Only these lines are needed: the first line of the entries below through the line with "Task: Enter fullscreen via the expand icon", each returned exactly.

=== Begin Enclosure ===

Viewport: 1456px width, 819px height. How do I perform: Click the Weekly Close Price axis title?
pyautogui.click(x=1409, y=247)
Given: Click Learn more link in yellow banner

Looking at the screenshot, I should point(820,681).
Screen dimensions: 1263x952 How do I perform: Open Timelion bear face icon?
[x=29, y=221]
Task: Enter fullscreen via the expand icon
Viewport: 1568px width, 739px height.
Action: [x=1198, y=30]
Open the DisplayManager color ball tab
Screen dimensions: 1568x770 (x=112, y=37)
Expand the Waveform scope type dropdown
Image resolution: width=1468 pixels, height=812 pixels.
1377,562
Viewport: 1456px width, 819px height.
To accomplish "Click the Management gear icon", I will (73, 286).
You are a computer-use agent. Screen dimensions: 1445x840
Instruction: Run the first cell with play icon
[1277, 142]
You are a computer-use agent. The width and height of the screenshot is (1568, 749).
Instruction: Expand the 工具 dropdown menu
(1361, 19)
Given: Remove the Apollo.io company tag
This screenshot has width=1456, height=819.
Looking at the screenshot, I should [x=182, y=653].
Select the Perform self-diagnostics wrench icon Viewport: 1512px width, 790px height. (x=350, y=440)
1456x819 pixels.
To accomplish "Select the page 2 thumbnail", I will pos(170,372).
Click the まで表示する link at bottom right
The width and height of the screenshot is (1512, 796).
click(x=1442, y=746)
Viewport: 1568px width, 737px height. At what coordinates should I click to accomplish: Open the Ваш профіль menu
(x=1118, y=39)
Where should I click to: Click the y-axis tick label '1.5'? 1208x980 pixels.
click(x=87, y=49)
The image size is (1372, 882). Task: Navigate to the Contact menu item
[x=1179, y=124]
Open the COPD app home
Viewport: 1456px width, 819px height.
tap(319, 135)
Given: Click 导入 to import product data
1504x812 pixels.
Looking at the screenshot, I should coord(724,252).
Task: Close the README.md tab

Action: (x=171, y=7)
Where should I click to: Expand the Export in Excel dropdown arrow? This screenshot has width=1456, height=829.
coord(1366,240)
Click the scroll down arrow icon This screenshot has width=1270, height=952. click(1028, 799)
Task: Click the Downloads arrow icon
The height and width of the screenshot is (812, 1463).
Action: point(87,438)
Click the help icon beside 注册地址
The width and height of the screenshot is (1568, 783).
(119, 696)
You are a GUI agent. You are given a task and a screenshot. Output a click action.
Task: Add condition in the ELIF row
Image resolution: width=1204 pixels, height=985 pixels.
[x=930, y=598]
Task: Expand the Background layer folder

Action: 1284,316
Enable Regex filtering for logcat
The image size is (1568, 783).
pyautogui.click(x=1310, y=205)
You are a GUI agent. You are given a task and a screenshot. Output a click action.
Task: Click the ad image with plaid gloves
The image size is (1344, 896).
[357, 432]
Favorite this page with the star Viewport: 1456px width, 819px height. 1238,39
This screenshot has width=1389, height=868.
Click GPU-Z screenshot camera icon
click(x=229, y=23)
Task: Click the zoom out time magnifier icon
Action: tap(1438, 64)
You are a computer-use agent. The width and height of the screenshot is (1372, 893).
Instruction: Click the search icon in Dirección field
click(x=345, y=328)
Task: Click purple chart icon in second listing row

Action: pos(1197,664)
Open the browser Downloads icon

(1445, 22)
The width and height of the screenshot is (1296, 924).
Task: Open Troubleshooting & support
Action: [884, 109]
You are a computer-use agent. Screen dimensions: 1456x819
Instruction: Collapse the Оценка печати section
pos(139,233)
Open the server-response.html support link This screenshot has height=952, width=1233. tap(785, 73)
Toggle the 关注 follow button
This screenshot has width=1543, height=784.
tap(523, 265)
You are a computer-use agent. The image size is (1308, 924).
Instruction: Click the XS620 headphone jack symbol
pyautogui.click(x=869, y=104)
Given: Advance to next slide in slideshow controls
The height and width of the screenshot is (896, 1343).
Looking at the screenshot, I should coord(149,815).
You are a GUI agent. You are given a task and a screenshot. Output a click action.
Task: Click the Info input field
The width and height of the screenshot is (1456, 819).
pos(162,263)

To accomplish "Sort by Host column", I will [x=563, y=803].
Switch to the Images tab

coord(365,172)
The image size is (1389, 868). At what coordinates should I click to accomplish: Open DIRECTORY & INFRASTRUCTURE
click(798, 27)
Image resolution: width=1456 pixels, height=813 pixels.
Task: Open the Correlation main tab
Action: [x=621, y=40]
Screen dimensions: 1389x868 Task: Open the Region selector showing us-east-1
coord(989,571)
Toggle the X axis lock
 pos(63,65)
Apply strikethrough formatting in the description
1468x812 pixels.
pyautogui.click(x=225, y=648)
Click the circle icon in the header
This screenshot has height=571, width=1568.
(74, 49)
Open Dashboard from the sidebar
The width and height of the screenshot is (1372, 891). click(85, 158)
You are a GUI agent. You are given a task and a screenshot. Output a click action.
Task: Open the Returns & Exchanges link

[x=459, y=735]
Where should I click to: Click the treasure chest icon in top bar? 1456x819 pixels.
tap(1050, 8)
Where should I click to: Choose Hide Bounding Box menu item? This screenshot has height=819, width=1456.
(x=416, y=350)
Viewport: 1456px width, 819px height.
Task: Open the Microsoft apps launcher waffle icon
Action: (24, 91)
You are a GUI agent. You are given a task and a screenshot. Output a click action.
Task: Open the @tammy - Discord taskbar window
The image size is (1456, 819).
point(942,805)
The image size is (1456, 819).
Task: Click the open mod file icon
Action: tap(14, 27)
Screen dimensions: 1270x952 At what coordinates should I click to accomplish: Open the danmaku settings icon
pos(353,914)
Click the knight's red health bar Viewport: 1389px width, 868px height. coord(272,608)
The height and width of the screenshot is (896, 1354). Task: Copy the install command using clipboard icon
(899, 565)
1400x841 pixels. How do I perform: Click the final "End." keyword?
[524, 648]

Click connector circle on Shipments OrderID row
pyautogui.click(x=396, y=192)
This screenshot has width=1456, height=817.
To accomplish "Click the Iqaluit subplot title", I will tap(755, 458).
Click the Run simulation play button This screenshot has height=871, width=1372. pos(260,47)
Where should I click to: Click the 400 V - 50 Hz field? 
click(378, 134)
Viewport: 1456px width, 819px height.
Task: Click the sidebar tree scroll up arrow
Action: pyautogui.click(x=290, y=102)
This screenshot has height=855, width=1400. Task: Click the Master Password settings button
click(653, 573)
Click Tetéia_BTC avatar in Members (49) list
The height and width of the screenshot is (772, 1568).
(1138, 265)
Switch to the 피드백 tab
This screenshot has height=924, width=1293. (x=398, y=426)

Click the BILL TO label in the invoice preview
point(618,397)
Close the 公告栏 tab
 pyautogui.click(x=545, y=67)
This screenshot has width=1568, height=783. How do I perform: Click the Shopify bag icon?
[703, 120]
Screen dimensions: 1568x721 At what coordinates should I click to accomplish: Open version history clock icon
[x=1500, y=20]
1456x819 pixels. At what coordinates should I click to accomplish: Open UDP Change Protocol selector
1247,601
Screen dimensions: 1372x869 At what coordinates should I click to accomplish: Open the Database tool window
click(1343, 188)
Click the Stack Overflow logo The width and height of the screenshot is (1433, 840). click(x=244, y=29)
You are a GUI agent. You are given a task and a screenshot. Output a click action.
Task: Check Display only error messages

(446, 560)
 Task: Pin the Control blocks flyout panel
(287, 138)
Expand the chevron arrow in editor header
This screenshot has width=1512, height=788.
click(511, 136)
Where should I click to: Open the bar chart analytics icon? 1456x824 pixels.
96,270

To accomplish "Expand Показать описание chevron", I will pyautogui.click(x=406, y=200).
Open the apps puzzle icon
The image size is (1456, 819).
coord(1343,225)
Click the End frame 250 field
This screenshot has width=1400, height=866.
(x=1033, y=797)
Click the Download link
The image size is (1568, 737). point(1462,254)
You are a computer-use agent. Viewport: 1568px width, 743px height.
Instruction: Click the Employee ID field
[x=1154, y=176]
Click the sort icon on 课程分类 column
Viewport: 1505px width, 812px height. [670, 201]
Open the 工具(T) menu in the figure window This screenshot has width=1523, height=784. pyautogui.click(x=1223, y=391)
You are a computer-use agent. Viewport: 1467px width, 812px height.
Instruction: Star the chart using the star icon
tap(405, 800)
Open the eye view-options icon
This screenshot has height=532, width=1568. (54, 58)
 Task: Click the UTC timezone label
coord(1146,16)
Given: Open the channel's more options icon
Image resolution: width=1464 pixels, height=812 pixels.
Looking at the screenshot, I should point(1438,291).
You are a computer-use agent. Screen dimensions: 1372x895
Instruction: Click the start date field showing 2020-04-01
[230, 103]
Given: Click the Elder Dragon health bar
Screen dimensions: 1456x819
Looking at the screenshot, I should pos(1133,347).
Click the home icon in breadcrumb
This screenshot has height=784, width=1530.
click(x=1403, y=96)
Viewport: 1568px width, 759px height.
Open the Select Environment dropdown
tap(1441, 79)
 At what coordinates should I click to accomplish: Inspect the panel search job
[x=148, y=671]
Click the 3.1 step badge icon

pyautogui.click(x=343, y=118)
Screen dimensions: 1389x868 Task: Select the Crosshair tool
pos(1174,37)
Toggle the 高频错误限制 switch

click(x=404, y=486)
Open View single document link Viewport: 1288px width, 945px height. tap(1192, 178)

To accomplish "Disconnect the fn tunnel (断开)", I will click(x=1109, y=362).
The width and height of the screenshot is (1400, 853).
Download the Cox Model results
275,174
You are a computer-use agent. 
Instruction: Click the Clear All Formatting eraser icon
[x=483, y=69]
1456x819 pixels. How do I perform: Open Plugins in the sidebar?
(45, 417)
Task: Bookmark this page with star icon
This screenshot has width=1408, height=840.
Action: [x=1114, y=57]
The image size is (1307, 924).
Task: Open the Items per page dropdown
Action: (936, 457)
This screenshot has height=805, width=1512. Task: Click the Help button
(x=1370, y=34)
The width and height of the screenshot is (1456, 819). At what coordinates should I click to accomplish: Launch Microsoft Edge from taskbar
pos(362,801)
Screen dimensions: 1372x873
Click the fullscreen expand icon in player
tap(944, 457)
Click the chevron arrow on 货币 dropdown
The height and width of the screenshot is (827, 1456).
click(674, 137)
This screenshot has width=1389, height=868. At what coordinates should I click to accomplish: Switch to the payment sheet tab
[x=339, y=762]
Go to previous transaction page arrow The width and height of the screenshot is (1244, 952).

=== End Enclosure ===

→ **Task response**:
Viewport: 1456px width, 819px height. How do I perform: Click the Weekly Close Price axis title?
pyautogui.click(x=1409, y=247)
Given: Click Learn more link in yellow banner

Looking at the screenshot, I should point(820,681).
Screen dimensions: 1263x952 How do I perform: Open Timelion bear face icon?
[x=29, y=221]
Task: Enter fullscreen via the expand icon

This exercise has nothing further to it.